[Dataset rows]
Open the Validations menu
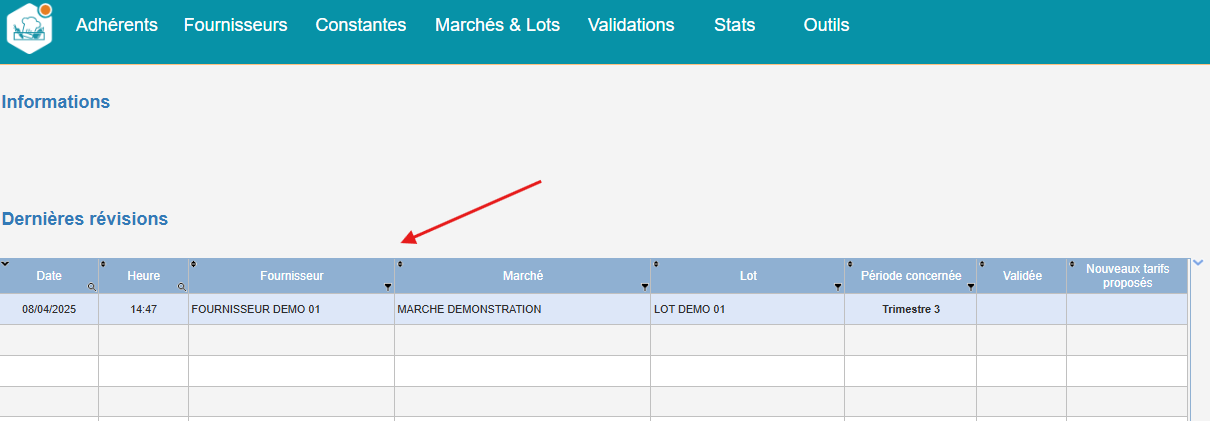The image size is (1210, 421). pos(631,25)
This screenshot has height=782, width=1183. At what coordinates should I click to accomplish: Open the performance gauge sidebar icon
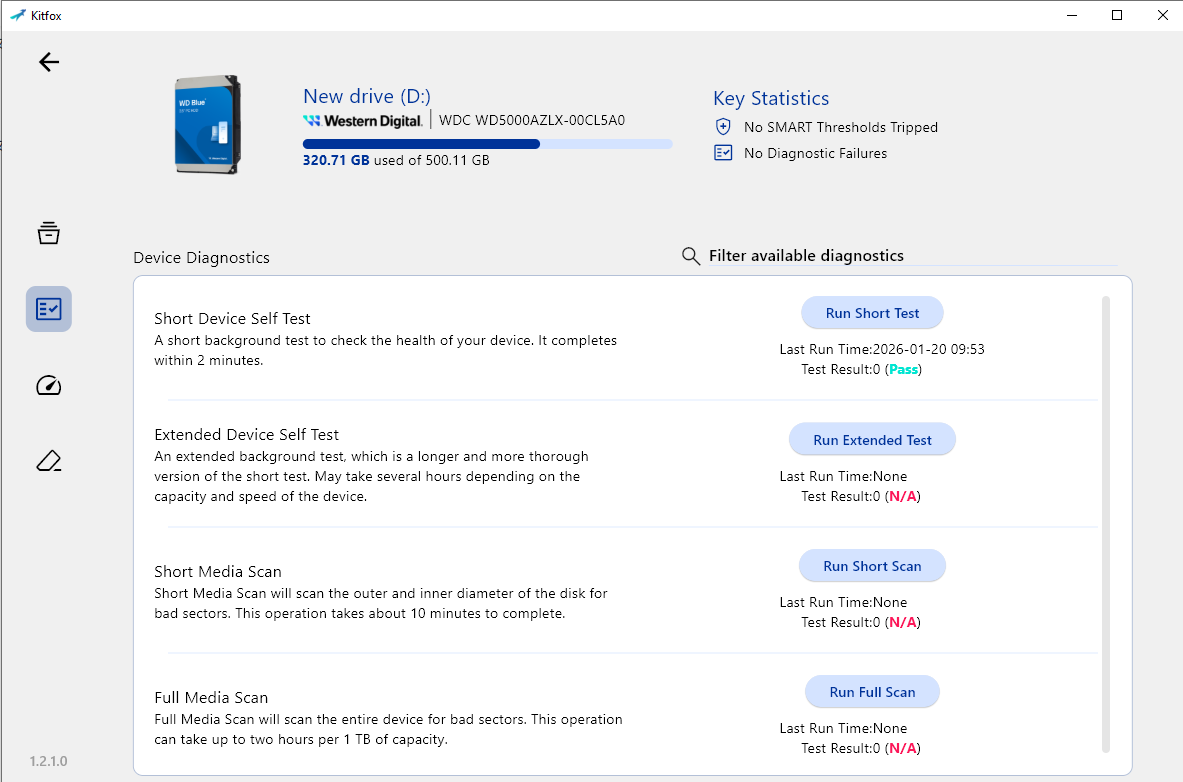pos(49,386)
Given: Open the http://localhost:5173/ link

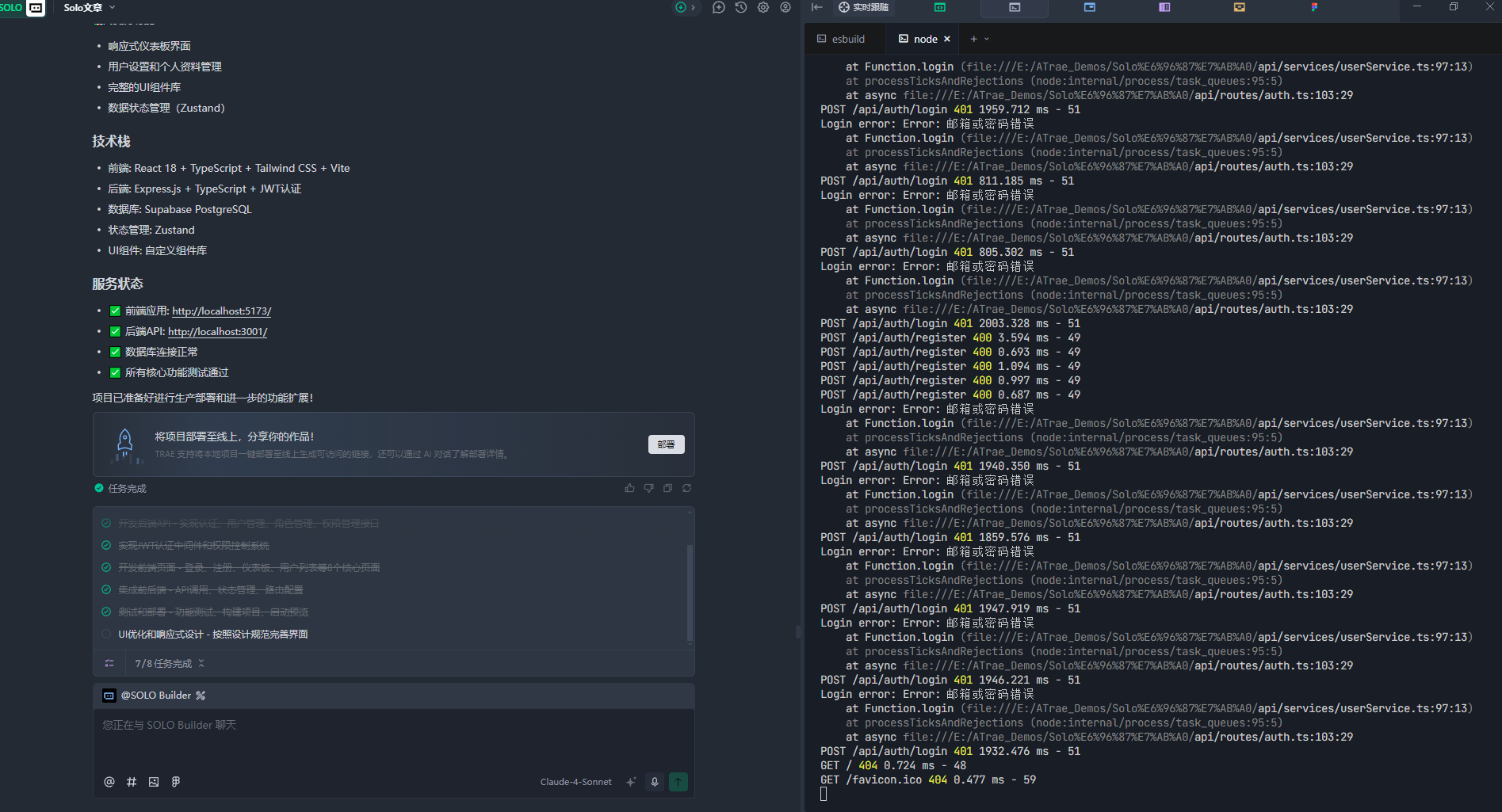Looking at the screenshot, I should point(221,311).
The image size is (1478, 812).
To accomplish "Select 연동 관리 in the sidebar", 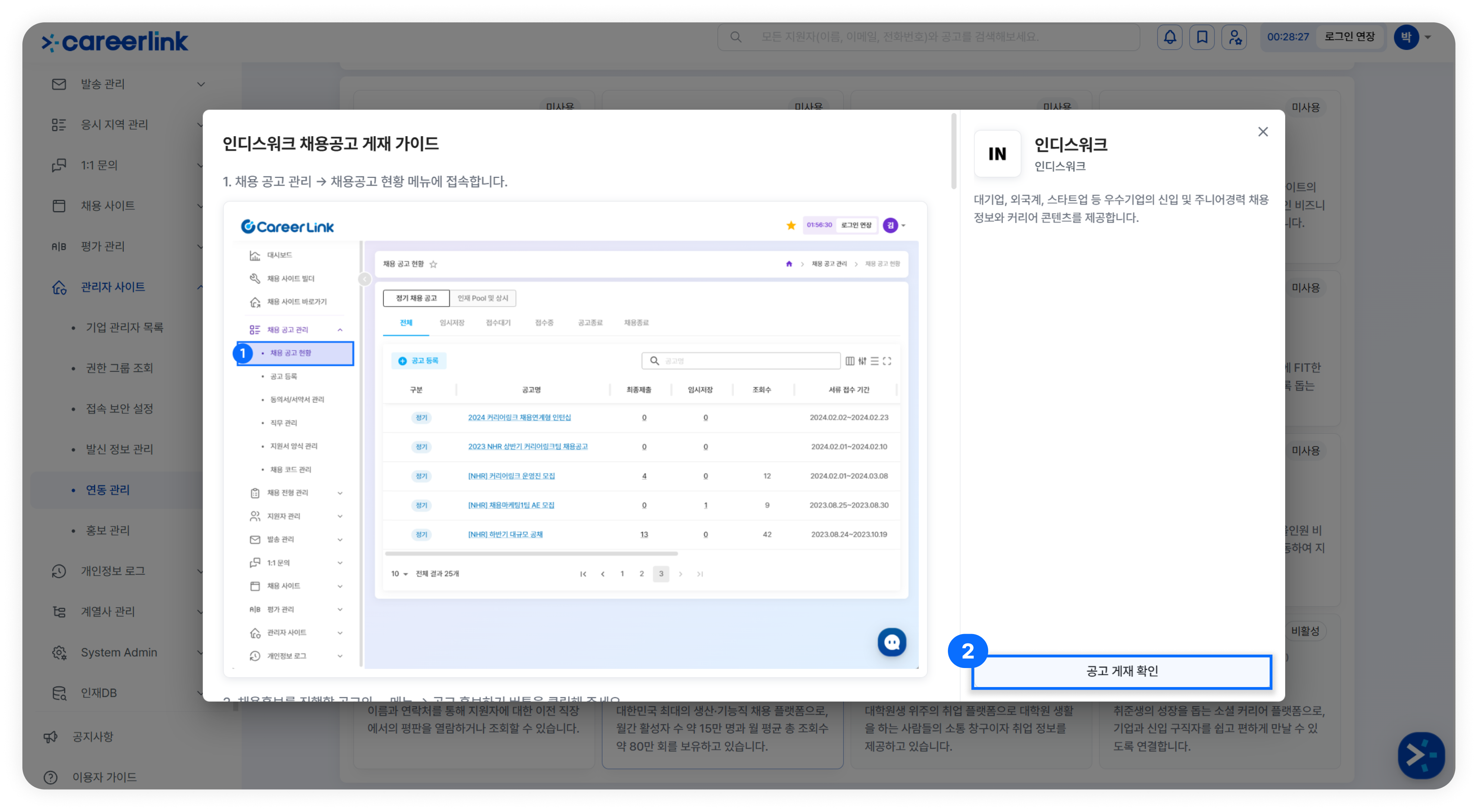I will click(x=107, y=489).
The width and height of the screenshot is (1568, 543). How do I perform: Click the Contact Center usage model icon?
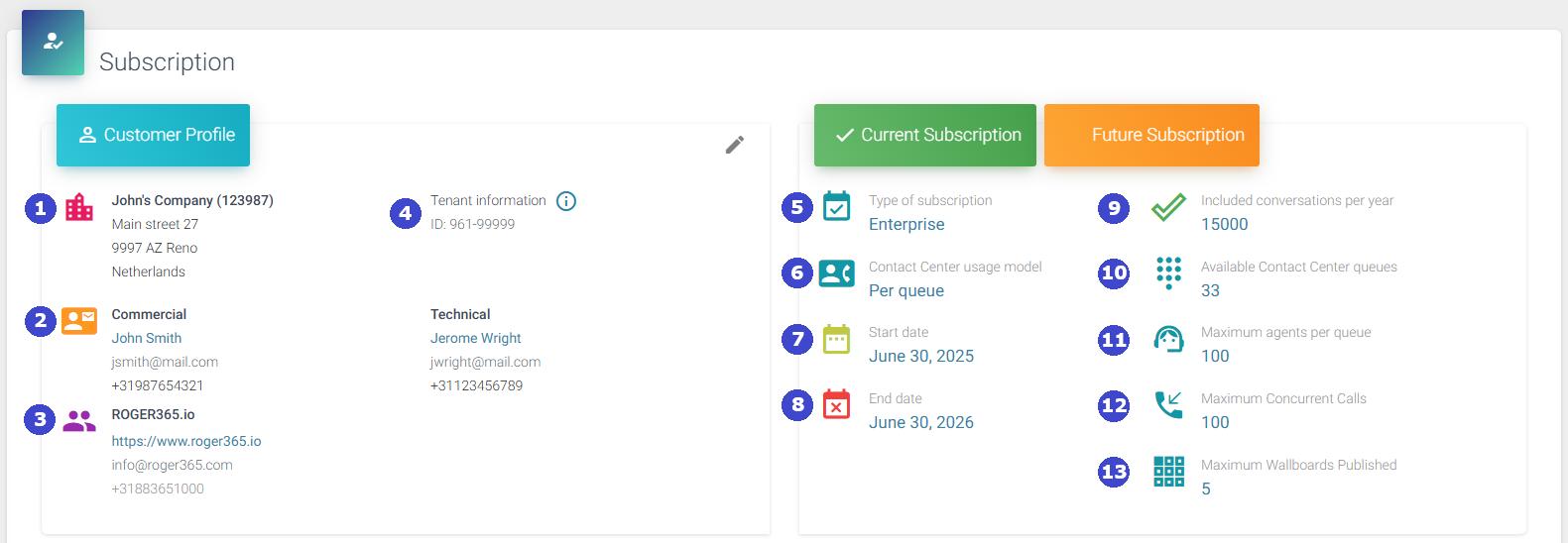pyautogui.click(x=837, y=273)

[What is required]
Rewrite the lines from the one containing "The width and" through the end of the Dataset rows, changing "icon" to "button" and keeping everything else the same. Leave the pictures out of your answer.

[Task answer]
The width and height of the screenshot is (1568, 543). How do I perform: Click the Contact Center usage model button?
pyautogui.click(x=837, y=273)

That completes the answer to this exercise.